Serena Williams shared a sweet piano lesson from daughter Olympia Ohanian, 4, on Thursday, Sept. 2 — and let’s just say the athlete, 39, is much better on the tennis courts than the pianoforte. The tennis pro shared a TikTok that featured her daughter, whom she shares with husband Alexis Ohanian, showing off her knowledge of the right keys. When Serena pressed the wrong key, she jokingly asked her daughter, “Are you gonna fire me?”
Both mom and daughter wore matching Nike merch for the video: Olympia wore a bright pink Nike hoodie sweatshirt while mom Serena wore a white Nike baseball cap. “I teach her tennis… She teaches me piano,” the 23-time Grand Slam winner captioned the post.
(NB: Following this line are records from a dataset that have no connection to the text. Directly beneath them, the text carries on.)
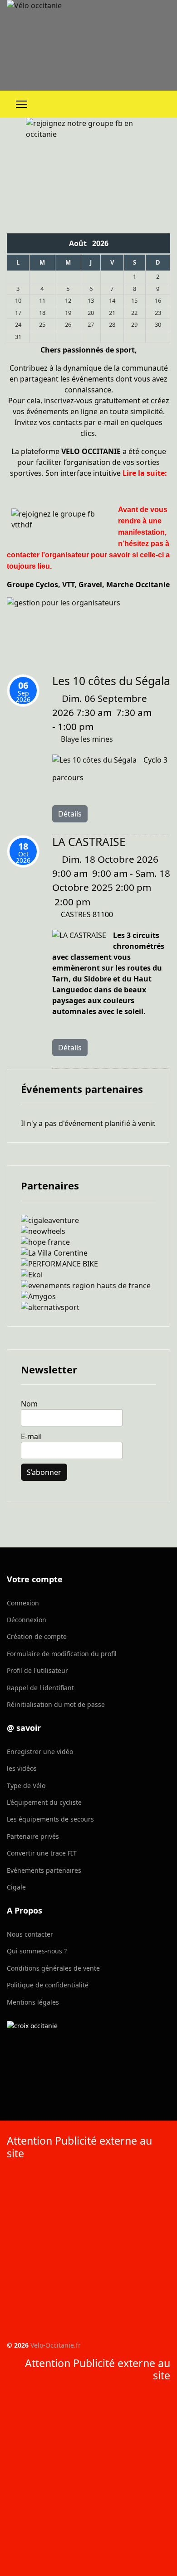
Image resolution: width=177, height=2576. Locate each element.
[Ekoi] (88, 1274)
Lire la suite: (145, 473)
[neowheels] (88, 1231)
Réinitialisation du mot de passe (56, 1704)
It’s clear little Olympia has taken to piano. The tennis player similarly shared a charming photo of her daughter playing the very same instrument on her Instagram (below) in April. Serena previously revealed that she purchased that particular piano with her daughter in mind during her house tour with Architectural Digest published in February.
The athlete welcomed viewers into her 14,500 square feet mansion in Miami, Florida and showed off the stunning see-through piano, which also features a matching transparent stool. “I wanted a piano that my daughter would be able to play, but I didn’t want it to be so heavy,” she said in the tour. Her sister Venus Williams’ interior design company V Starr — which helped design her home — assisted with finding the piano.
Along with piano, Olympia is also highly skilled in hairstyling. Earlier this week, Alexis shared a video of his daughter combing and styling his long quarantine hair on Instagram. The Reddit co-founder rests his head on a pillow in the clip as his “new stylist” Olympia brushes it. “Are you gonna make me beautiful?” he asks in the video, to which little Olympia replies, “Maybe.”
Serena and Alexis welcomed daughter Olympia, full name Alexis Olympia Ohanian Jr., in September 2017. The following year, Serena penned an op-ed for CNN that chronicled her life-threatening childbirth complications. While also detailing her own harrowing blood clot complications that nearly cost her her life, Serena’s piece examined the maternal health disparities faced by Black women.
“Every mother, everywhere, regardless of race or background deserves to have a healthy pregnancy and birth. And you can help make this a reality,” she wrote, in part. “You can demand governments, businesses and health care providers do more to save these precious lives. You can donate to UNICEF and other organizations around the world working to make a difference for mothers and babies in need.”
“In doing so, you become part of this narrative — making sure that one day, who you are or where you are from does not decide whether your baby gets to live or to die,” she continued. “Together, we can make this change. Together, we can be the change.”